-------- RECORDS SUPPLIED --------
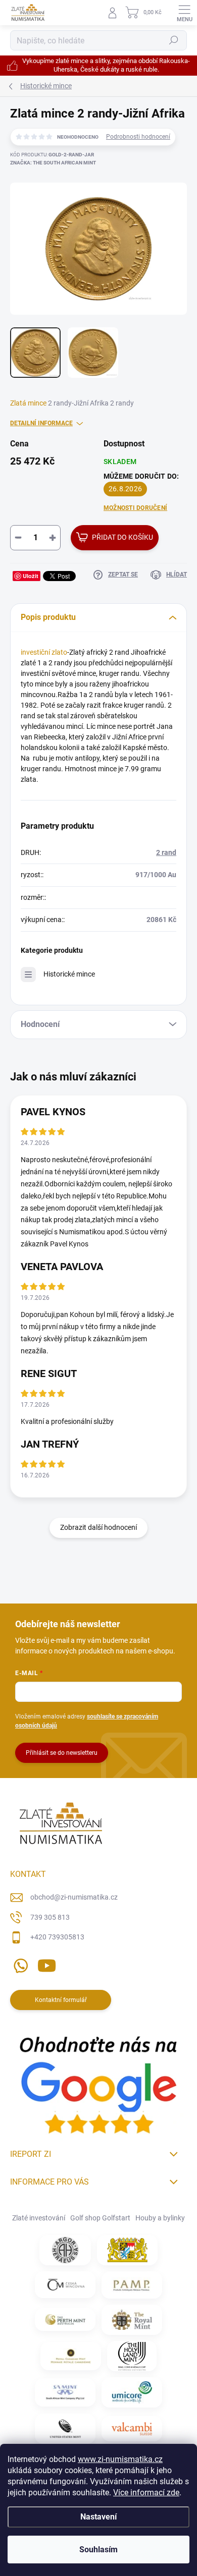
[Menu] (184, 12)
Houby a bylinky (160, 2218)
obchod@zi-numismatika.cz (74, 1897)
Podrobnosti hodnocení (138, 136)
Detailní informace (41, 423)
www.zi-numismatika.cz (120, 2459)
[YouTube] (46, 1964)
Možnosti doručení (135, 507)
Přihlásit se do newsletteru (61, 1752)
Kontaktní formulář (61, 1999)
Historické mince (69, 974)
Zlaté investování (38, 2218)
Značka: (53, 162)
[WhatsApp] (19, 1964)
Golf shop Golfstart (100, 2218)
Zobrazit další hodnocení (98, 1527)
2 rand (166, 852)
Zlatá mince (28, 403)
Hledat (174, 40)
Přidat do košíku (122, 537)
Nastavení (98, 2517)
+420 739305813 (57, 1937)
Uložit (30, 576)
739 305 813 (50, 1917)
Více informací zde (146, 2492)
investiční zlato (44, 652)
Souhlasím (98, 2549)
--------
-------- RECORDS SUPPLIED --------
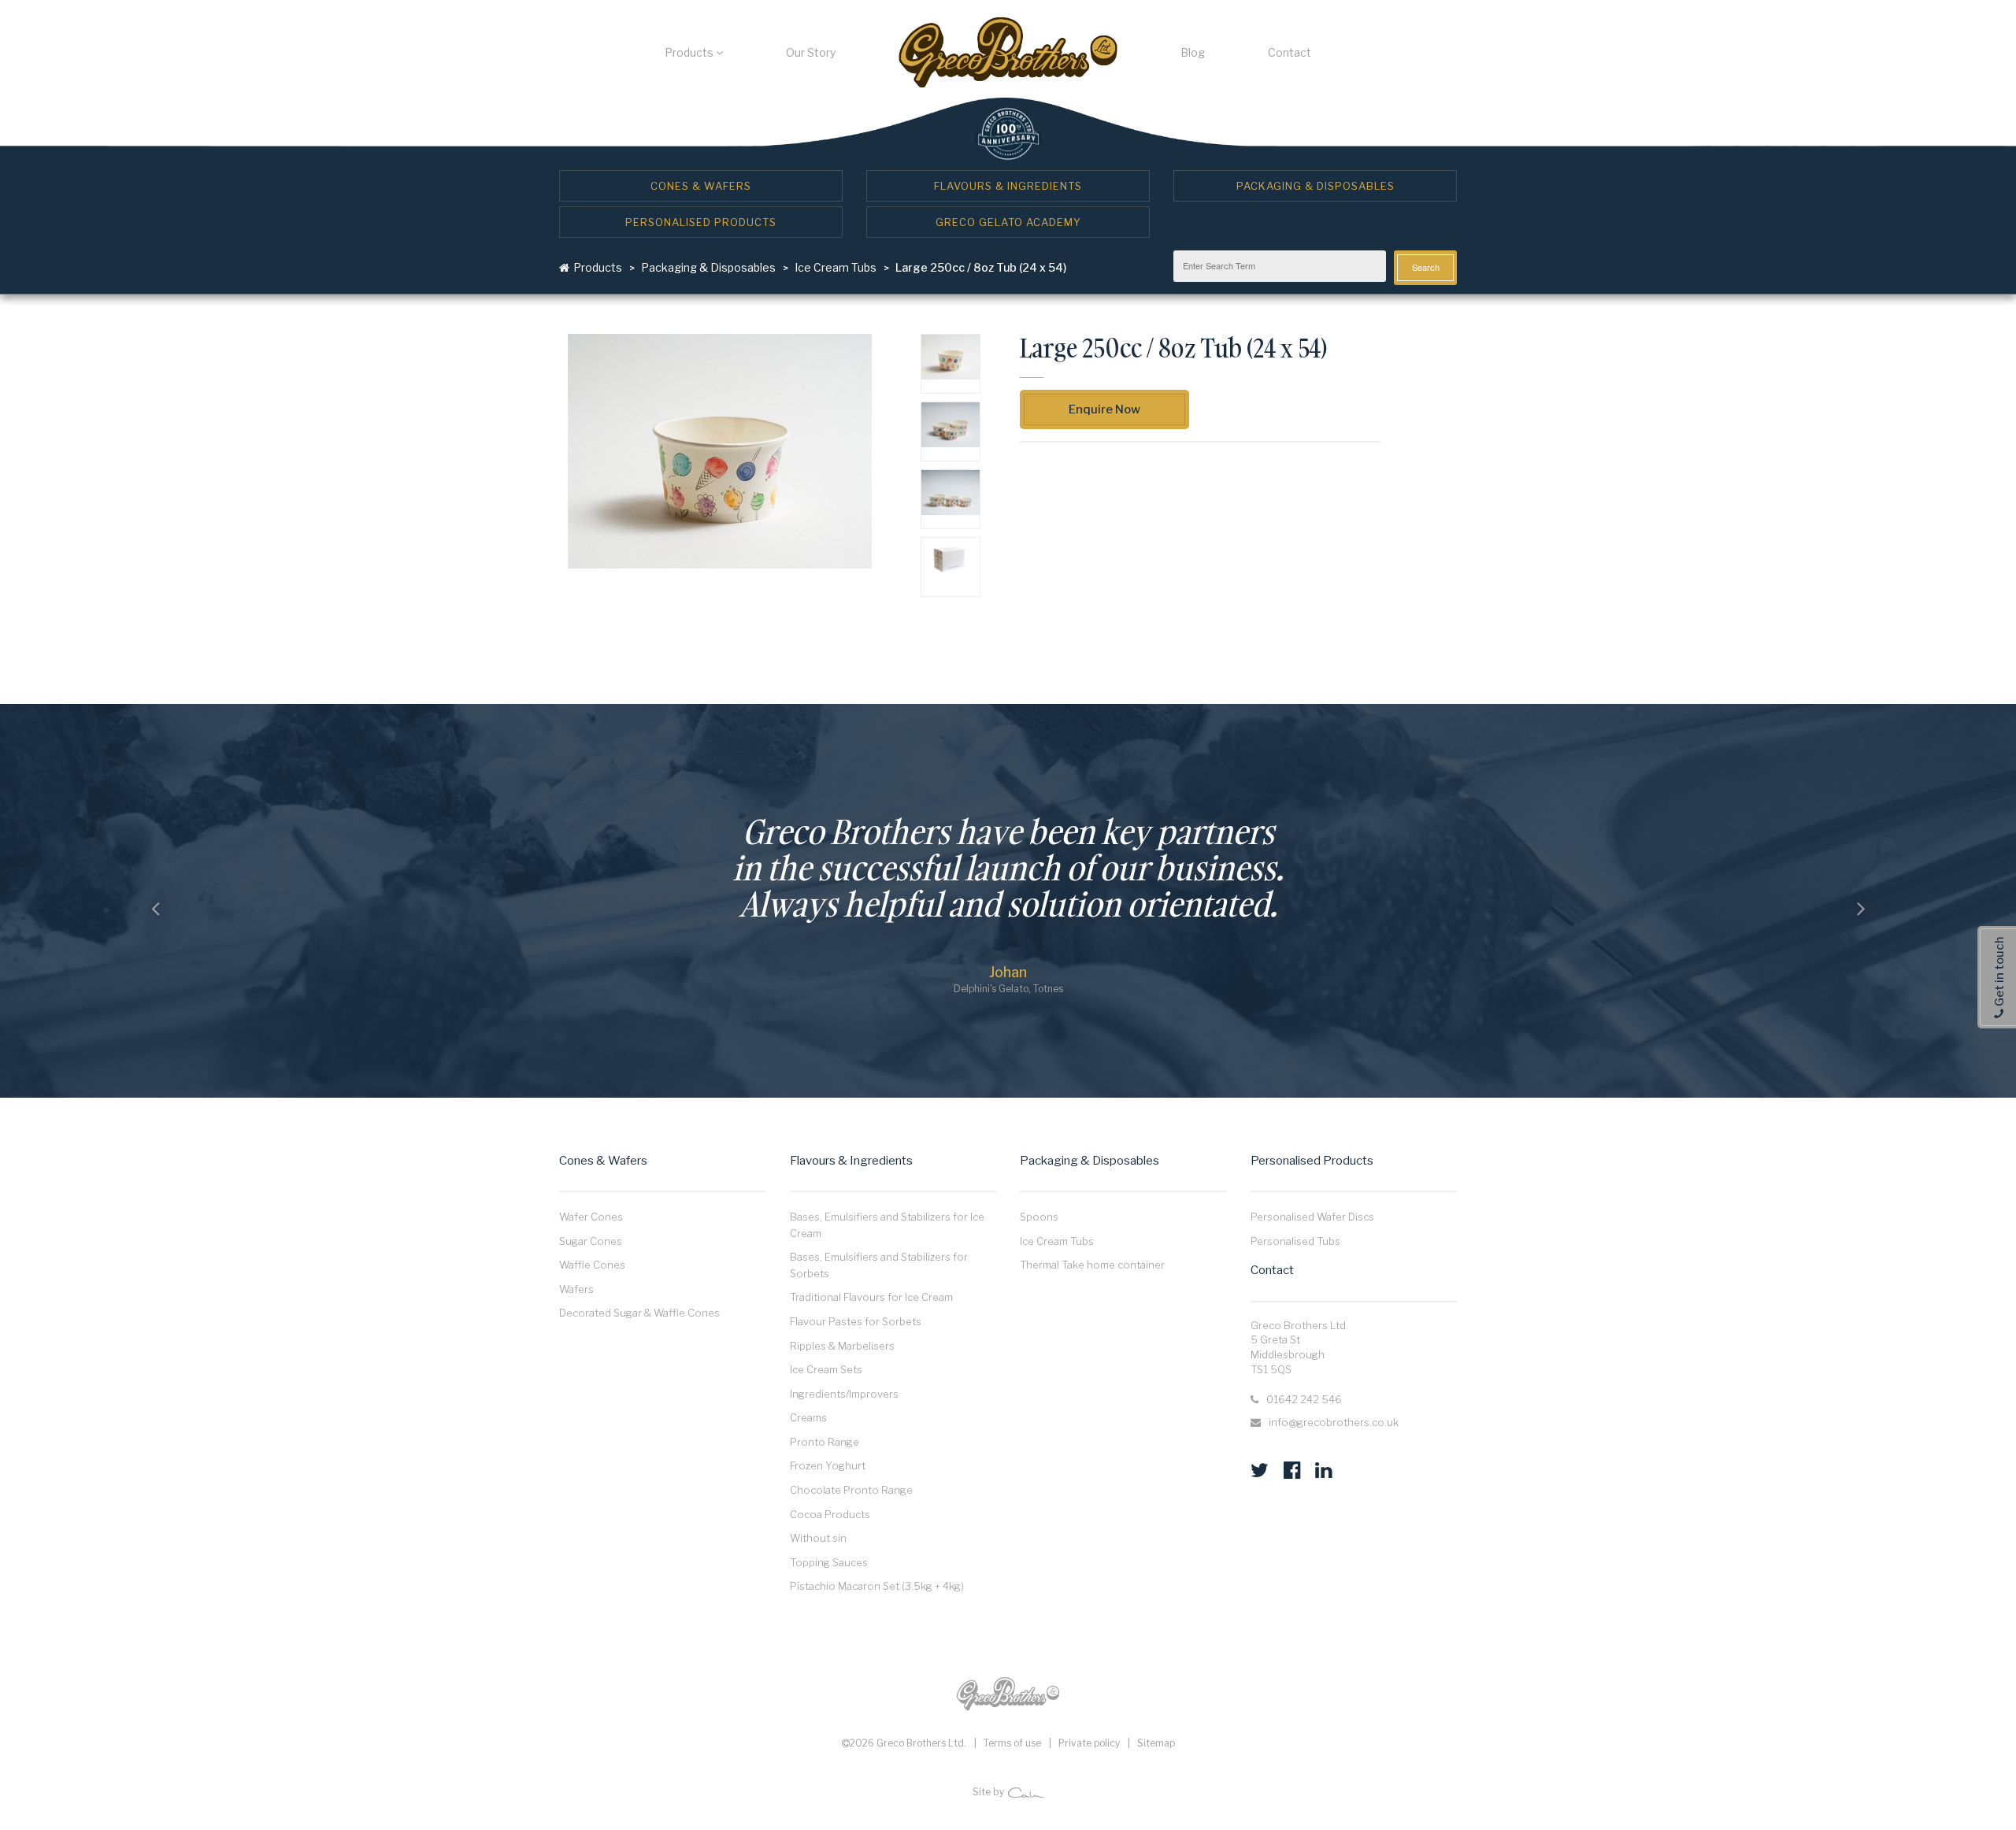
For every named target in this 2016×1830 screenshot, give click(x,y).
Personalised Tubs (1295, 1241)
--------
-------- RECORDS SUPPLIED --------
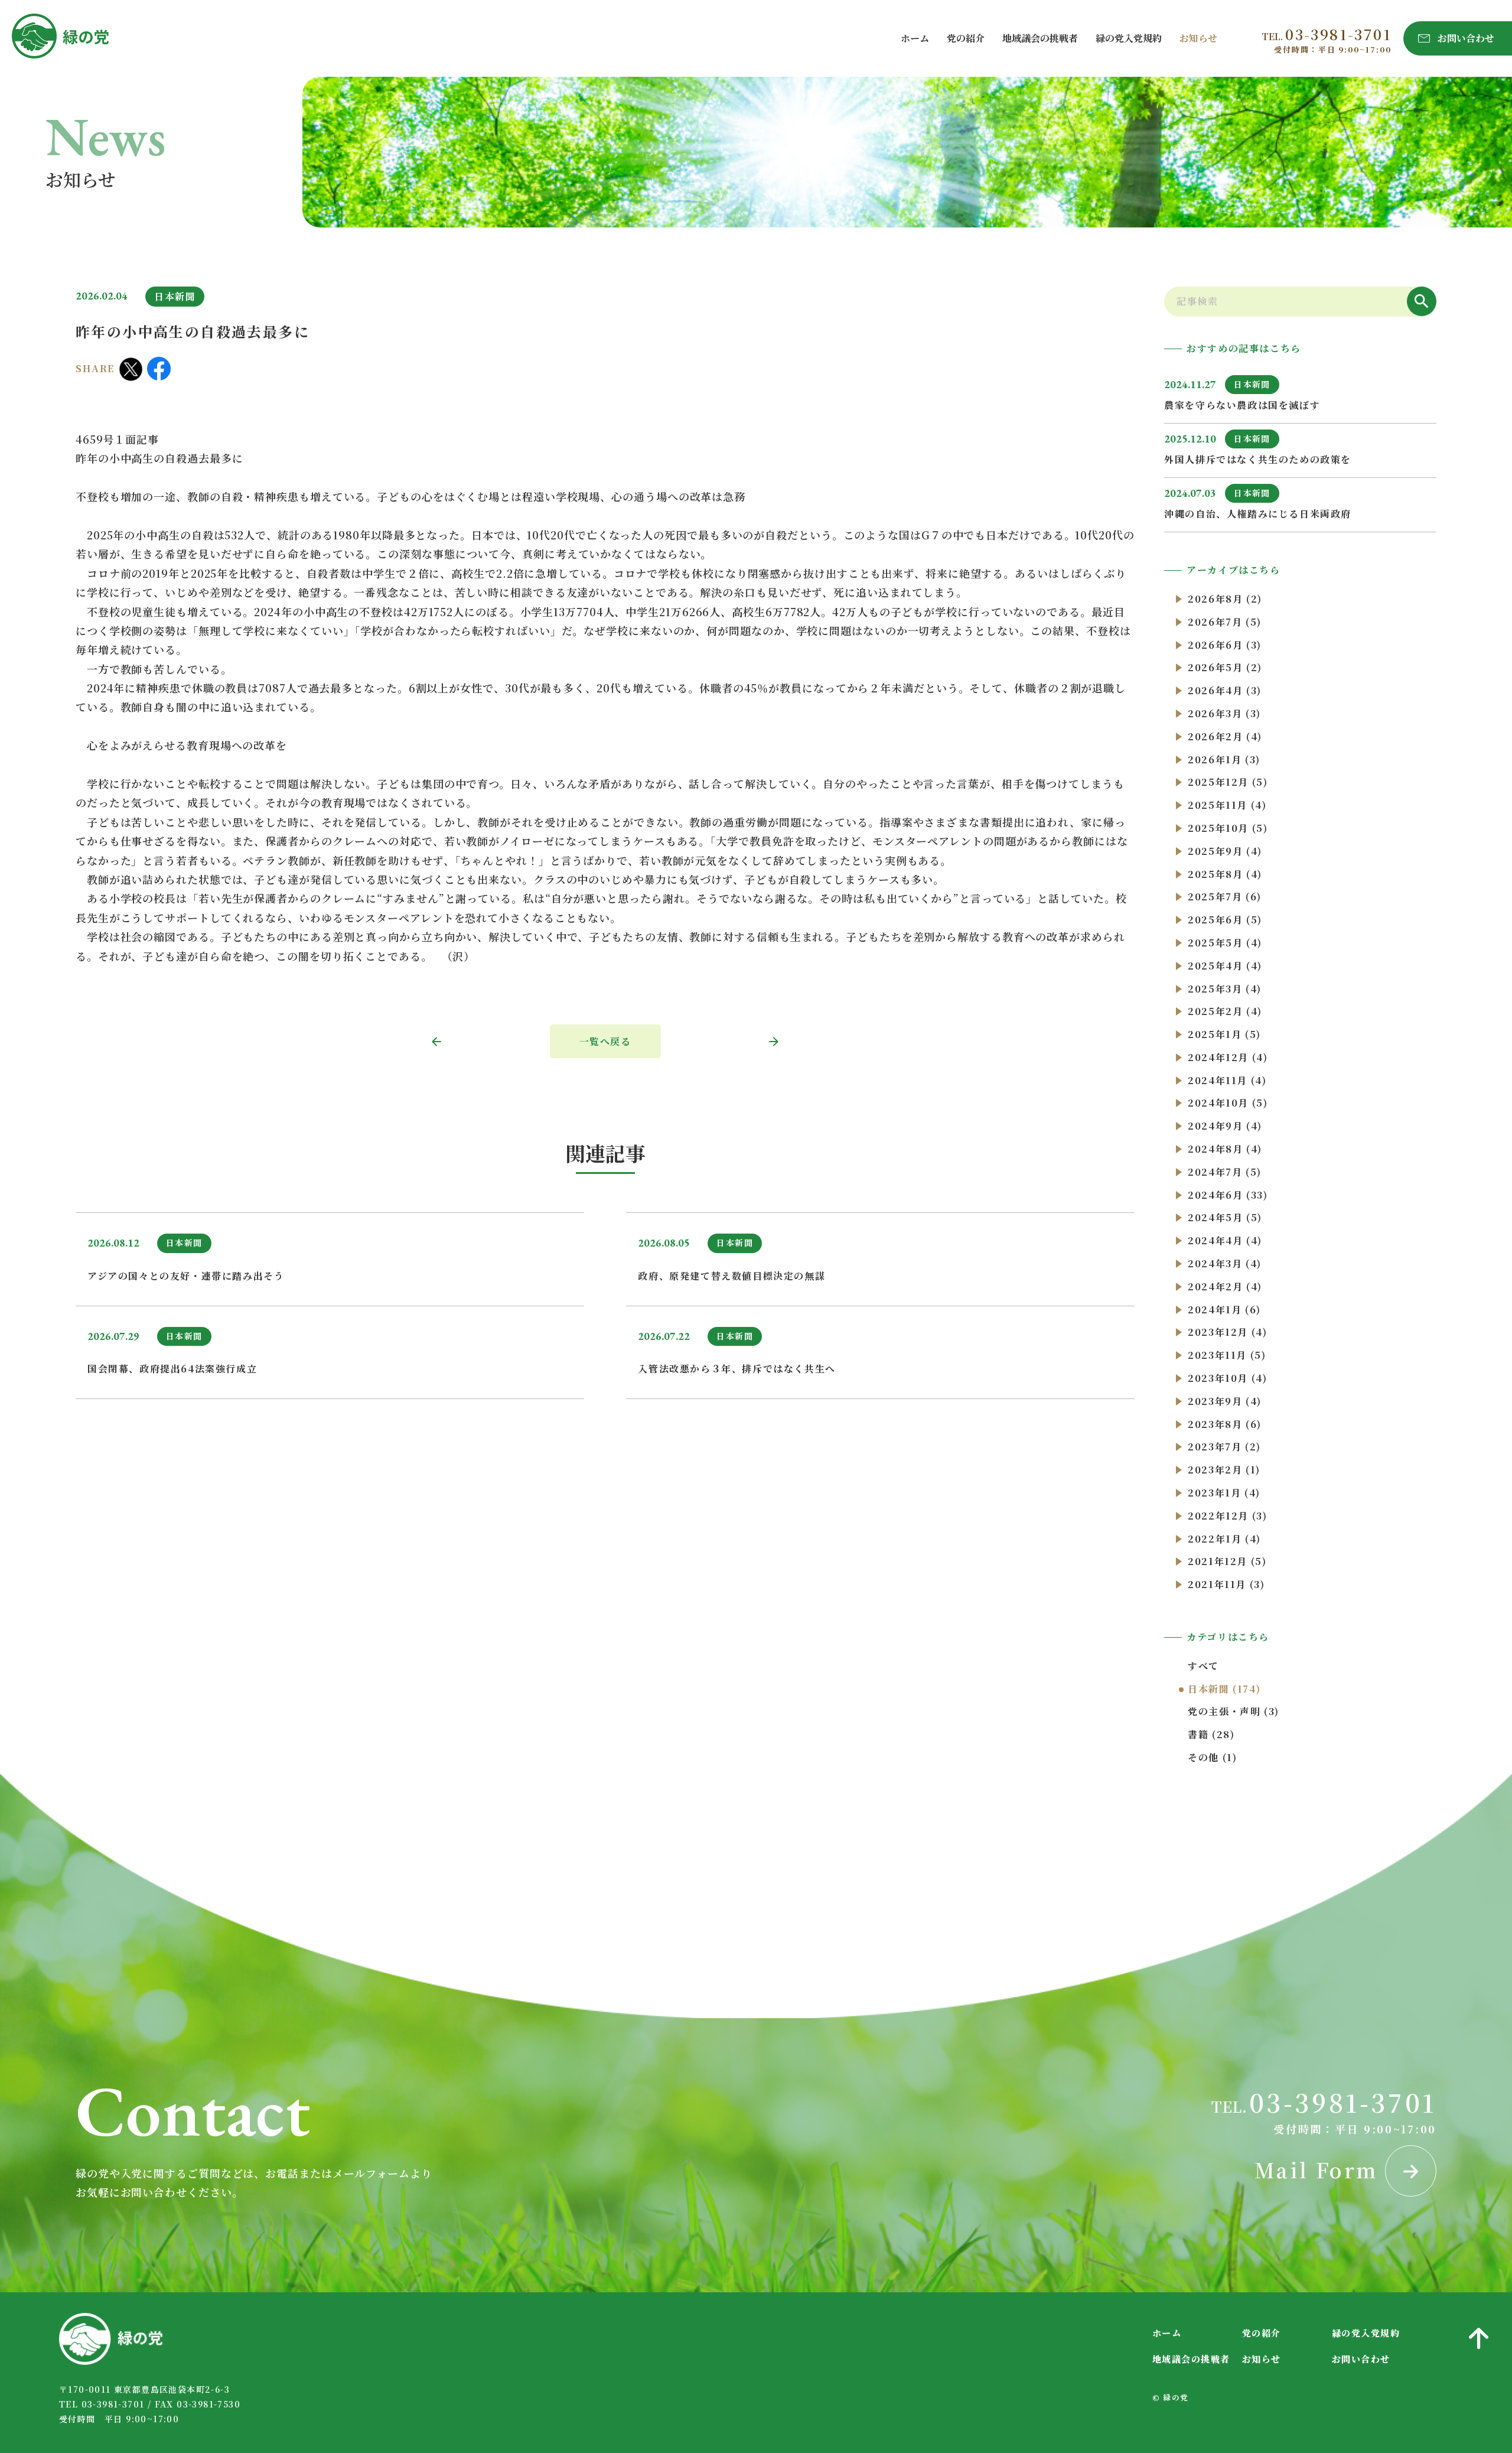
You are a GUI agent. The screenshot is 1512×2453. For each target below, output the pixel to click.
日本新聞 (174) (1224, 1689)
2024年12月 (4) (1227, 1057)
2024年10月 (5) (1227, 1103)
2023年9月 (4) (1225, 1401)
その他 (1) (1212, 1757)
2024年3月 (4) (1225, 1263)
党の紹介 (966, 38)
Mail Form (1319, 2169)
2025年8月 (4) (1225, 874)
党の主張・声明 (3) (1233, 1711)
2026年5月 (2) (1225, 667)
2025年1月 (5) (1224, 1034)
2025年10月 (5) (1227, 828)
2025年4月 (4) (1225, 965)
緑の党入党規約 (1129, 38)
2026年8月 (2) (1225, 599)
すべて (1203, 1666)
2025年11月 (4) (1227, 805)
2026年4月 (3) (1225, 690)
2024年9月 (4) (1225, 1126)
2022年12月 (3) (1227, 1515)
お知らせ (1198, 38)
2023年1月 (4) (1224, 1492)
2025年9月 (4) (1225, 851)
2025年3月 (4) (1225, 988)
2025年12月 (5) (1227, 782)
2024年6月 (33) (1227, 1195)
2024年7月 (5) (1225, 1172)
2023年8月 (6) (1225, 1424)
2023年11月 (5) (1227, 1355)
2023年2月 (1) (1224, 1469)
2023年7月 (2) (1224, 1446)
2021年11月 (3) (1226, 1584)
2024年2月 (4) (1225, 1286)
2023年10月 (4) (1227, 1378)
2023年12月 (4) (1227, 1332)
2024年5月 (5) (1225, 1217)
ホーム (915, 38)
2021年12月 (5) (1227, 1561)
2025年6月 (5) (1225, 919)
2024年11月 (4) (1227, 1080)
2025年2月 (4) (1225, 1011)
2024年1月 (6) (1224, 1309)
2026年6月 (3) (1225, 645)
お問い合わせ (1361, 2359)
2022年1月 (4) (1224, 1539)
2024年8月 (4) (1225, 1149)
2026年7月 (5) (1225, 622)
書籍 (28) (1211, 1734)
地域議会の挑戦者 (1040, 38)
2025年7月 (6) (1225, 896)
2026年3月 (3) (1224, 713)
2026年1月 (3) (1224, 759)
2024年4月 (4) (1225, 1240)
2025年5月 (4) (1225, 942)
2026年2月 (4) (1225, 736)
--------
PROBLEM REQUIREMENTS -> All that is needed is the exact run of lines above from the line containing "Značka: (53, 162)" through the line containing "Souhlasím (98, 2549)", both of them included.

WRITTEN REPLY ->
Značka: (53, 162)
[WhatsApp] (19, 1964)
Golf shop Golfstart (100, 2218)
Zobrazit další hodnocení (98, 1527)
2 rand (166, 852)
Zlatá mince (28, 403)
Hledat (174, 40)
Přidat do košíku (122, 537)
Nastavení (98, 2517)
+420 739305813 (57, 1937)
Uložit (30, 576)
739 305 813 (50, 1917)
Více informací zde (146, 2492)
investiční zlato (44, 652)
Souhlasím (98, 2549)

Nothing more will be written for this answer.